Years ago, when I was a new principal, I learned the hard way that urgency without structure creates chaos.
When an issue popped up, I often walked straight into teachers' classrooms to address it — no warning, no scheduled meeting, just my full leadership "energy" barging in.
I meant well — I was busy, and I truly cared about solving problems quickly — but I didn’t realize the damage it was causing.

I wasn't trying to be unkind. I was overwhelmed, managing endless tasks, trying to stay on top of it all. But my urgency, no matter how well-intentioned, chipped away at trust. People felt blindsided and defensive, not supported or seen.

I had to learn that leading well doesn’t mean addressing everything immediately.
It means leading with intentionality, protecting relationships, and creating safe spaces for real conversations. 

Leadership isn't just about addressing problems. It's about how we address them. I'm still learning that lesson today.

Step Two: Ask the Right Questions

When something goes wrong, it’s tempting to ask who failed.
But the better leadership question is: What failed?

Here’s a simple way to start:

  • Was the expectation clear?

  • Was the training sufficient?

  • Was the support adequate?

  • Was the system effective?

  • Was the person positioned in a role that matches their strengths?

If the answer to any of these questions is "no," then part of the failure belongs to the structure, not just the person.

Step Three: Create a Culture Where Failure Isn’t Feared

When failure becomes something to fear, it leads to cover-ups, blame-shifting, and a toxic culture where trust withers.
But when failure is met with honest reflection and clear next steps, it strengthens the team.

Leaders set the tone:

  • Normalize mistakes by being honest about your own.

  • Focus on learning, not labeling.

  • Coach before you correct.

  • Praise the effort to improve, not just the outcomes.

A Serious Mistake and a Graceful Response

During my time as a principal, there was a day when a new young teacher forgot to count her five-year-olds after recess, accidentally leaving a child outside, knocking on the door to get back in. It was a terrible mistake. 
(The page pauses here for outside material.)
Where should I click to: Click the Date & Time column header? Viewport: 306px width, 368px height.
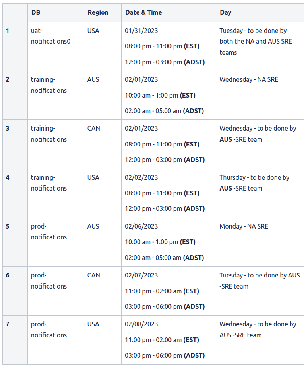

But instead of instantly shaming, I made the teacher call the parents herself, apologize, and assure them that we were putting new protocols in place immediately. We took the situation seriously — because it was serious.

We also used the moment to step back and look at where we had gaps — in our training, our systems, and our onboarding process. It wasn’t just about one person’s mistake; it was about making sure we were setting everyone up for success.

Accountability and grace aren’t opposites. They’re partners.

Step Four: Hold Grace and Accountability Together

Grace doesn’t mean lowering the bar. Accountability doesn’t mean crushing people when they fall short.
Real leadership holds both in balance.

When someone fails:

  1. Acknowledge the mistake: Don't gloss over it.

  2. Offer grace: Assume positive intent until proven otherwise.

  3. Diagnose together: Invite them into the conversation about what went wrong.

  4. Define clear next steps: Growth always needs a direction.

  5. Follow up: Restoration and trust are built over time, not in a single conversation.

Step Five: Strengthen the System

Sometimes individual failure points to something deeper that needs fixing.

Strong leaders ask:

  • What system allowed this to happen?

  • How can we build a structure that prevents this in the future?

  • What training, support, or checkpoints are missing?

Strong systems protect people. Weak systems leave people exposed.

You’re Leading the Way

If you're reading this, you're already the kind of leader who cares about doing this well.
You know that failure — whether personal or structural — doesn’t have to be the end of the story.
In fact, it’s often the beginning of the best chapters of growth.

So the next time something goes wrong, resist the urge to rush to blame. Slow down. Ask the better questions. Lead with both clarity and compassion.
Because in your hands, failure isn't something to fear — it's something to learn from. And that is leadership that lasts.


"When failure happens, it’s not about who’s at fault. It’s about what we can build better, together."